And purifying the protein after induced expression by using a Ni column. The recombinant AprThc protein and all single point mutants were subjected to a thermostability assay. The experimental results show that the residual enzyme activity after 5 min of treatment at 85 ℃ showed a significant improvement in the thermostability of 3 single-point mutant proteins (L362I, K G, R173G) compared to the wild-type AprThc protein, while the thermostability of the other 7 single-point mutants (R231 3838 36G, F198I, T Y, Q33A, E234D, T R) compared to the wild-type protein was not improved or even deteriorated (fig. 1).
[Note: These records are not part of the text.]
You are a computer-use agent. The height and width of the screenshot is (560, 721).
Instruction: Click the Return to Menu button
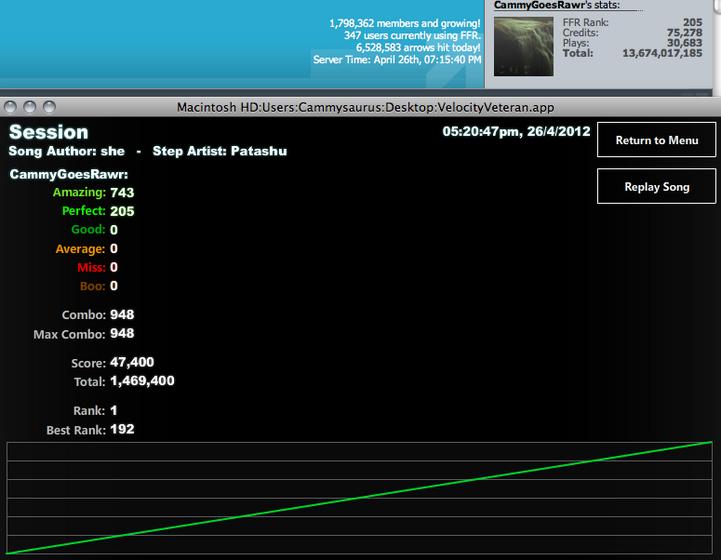coord(656,140)
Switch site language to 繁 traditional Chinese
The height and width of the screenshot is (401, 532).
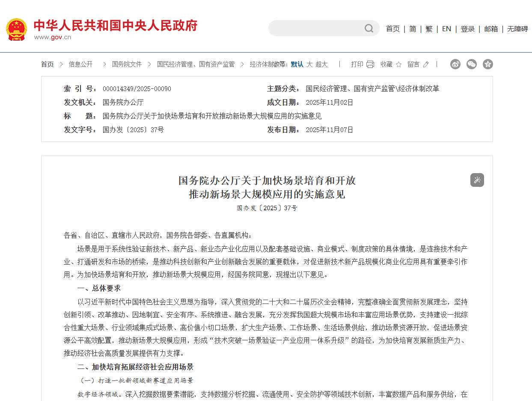[429, 29]
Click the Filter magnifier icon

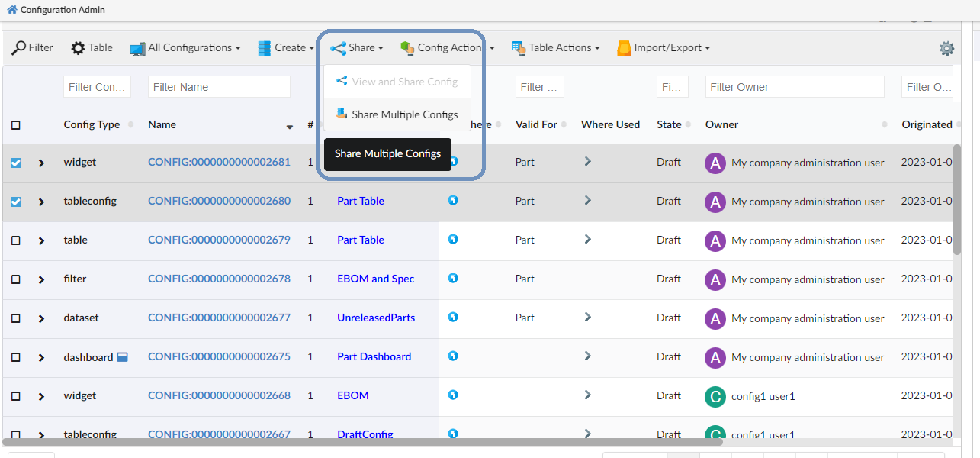pos(20,48)
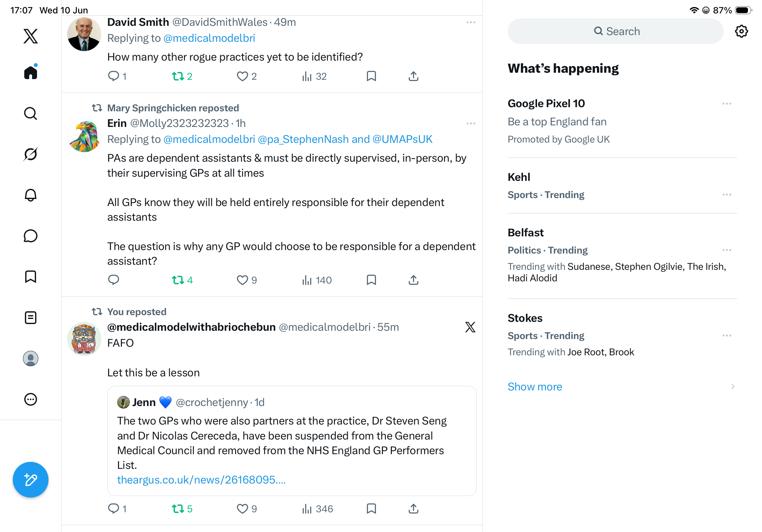
Task: Toggle like on Erin's post
Action: pos(247,280)
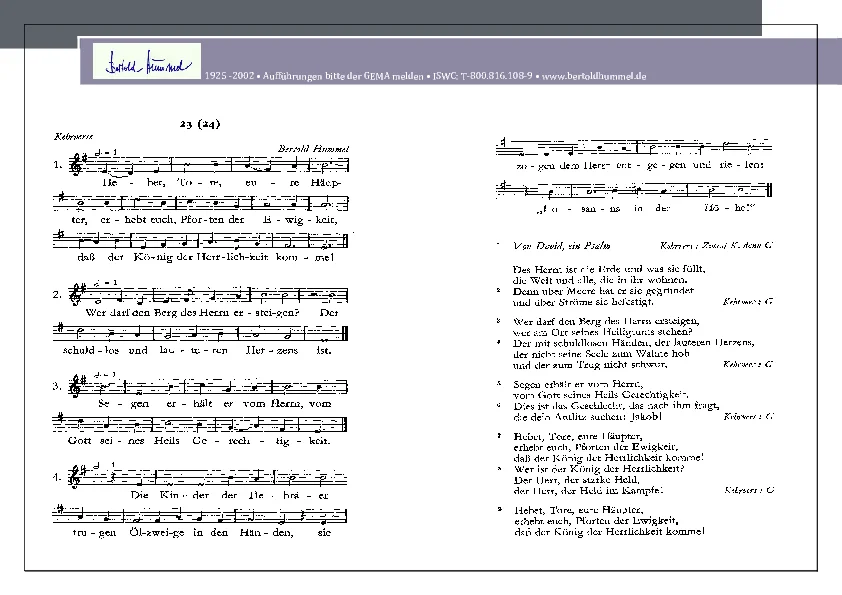Screen dimensions: 842x595
Task: Click "Aufführungen bitte der GEMA melden" notice
Action: click(343, 76)
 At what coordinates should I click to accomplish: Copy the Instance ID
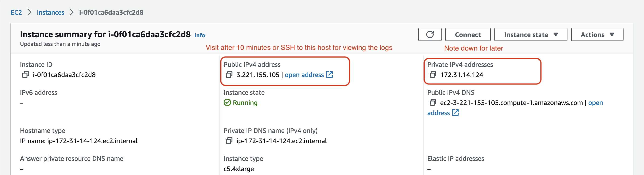pos(26,75)
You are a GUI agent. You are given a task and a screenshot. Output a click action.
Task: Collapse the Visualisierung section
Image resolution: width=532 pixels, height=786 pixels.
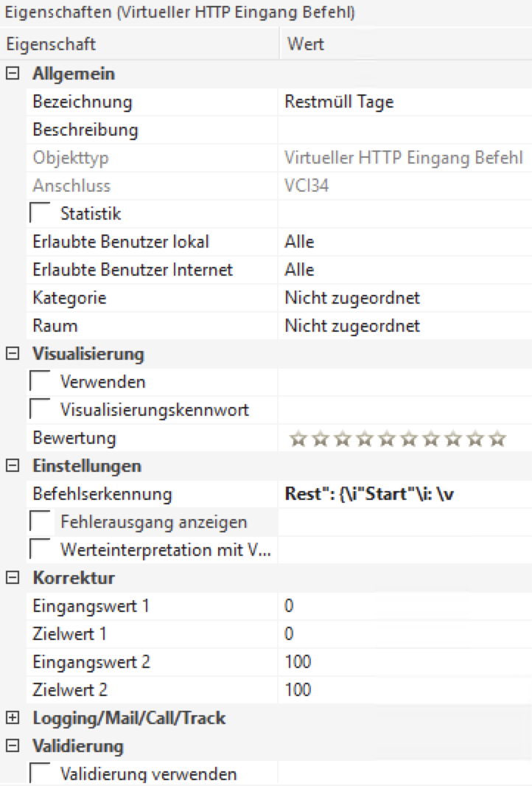coord(11,354)
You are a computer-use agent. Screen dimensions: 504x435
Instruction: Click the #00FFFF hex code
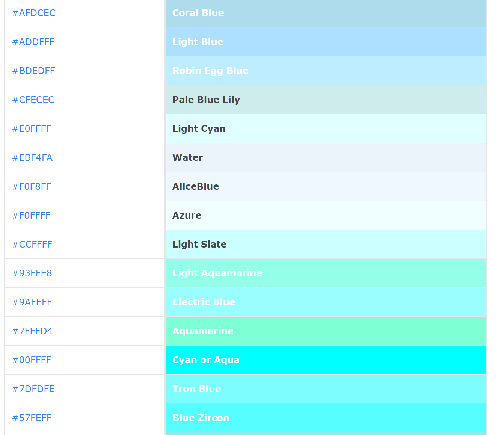[32, 360]
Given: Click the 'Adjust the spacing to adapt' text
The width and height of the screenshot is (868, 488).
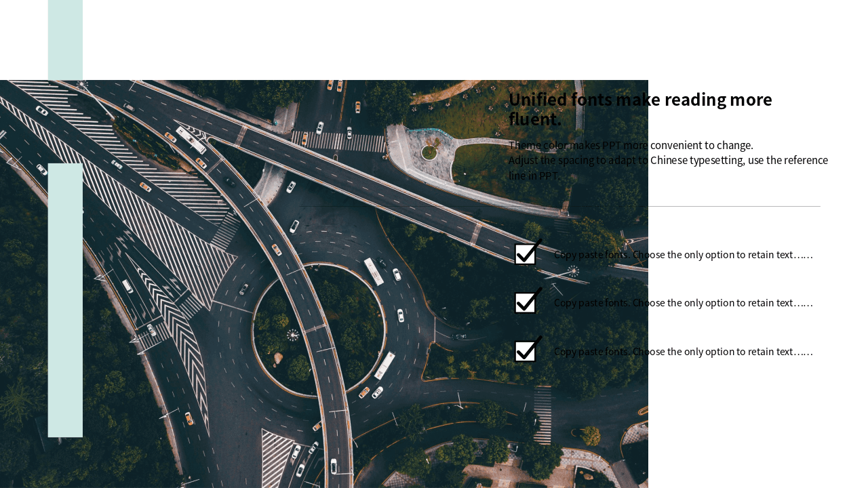Looking at the screenshot, I should coord(668,168).
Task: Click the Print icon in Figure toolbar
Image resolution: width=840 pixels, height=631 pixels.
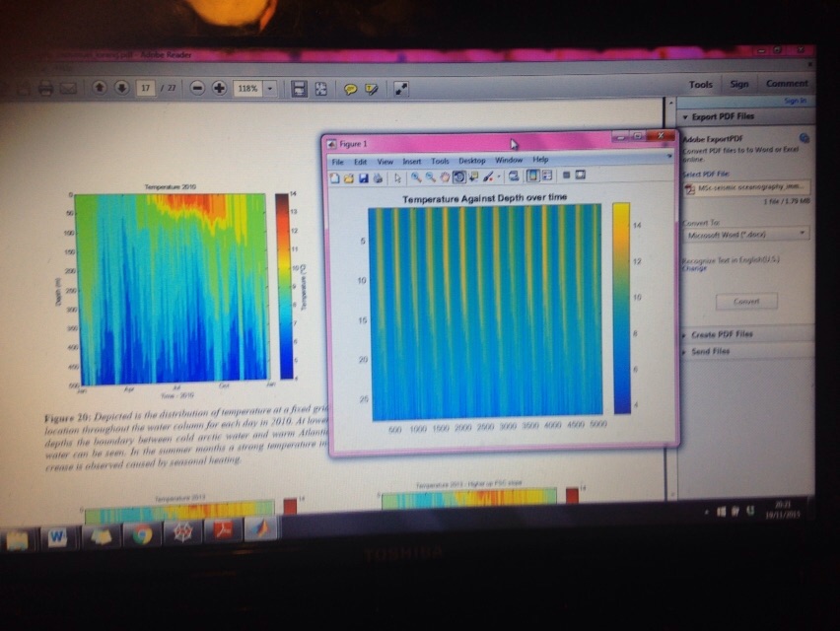Action: [379, 178]
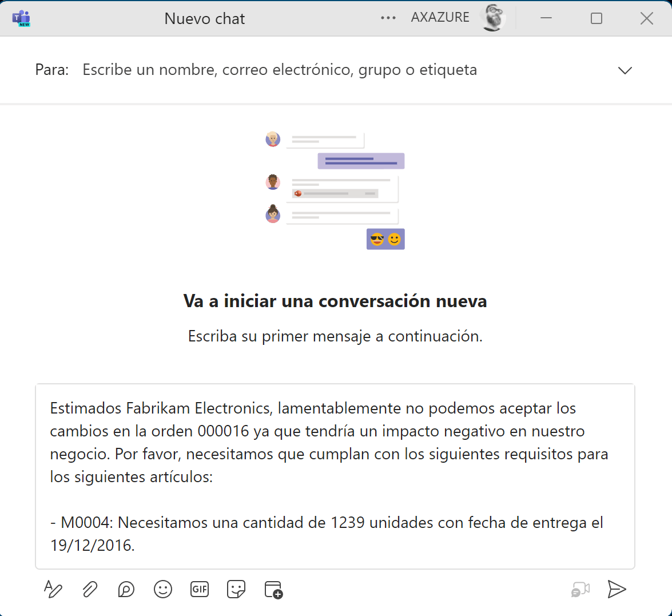Send the message to Fabrikam Electronics

617,589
(2) Selection and enzymatic Property detection of AprThc Multi-Point mutants
To further enhance the thermostability of AprThc, two-and three-point combined mutants of 3 effective single mutation sites were constructed and constructed to the expression vector pHT43BamHI site. The bacillus SCK6 strain is transformed by the AprThc two-point or three-point combined mutant expression plasmid for induced expression. And purifying the protein after induced expression by using a Ni column. The thermal stability measurement shows that the thermal stability of the double-point mutant protein AprThcMUT1 (K211 GL 362I) is obviously improved compared with that of the wild-type AprThc protein (figure 1).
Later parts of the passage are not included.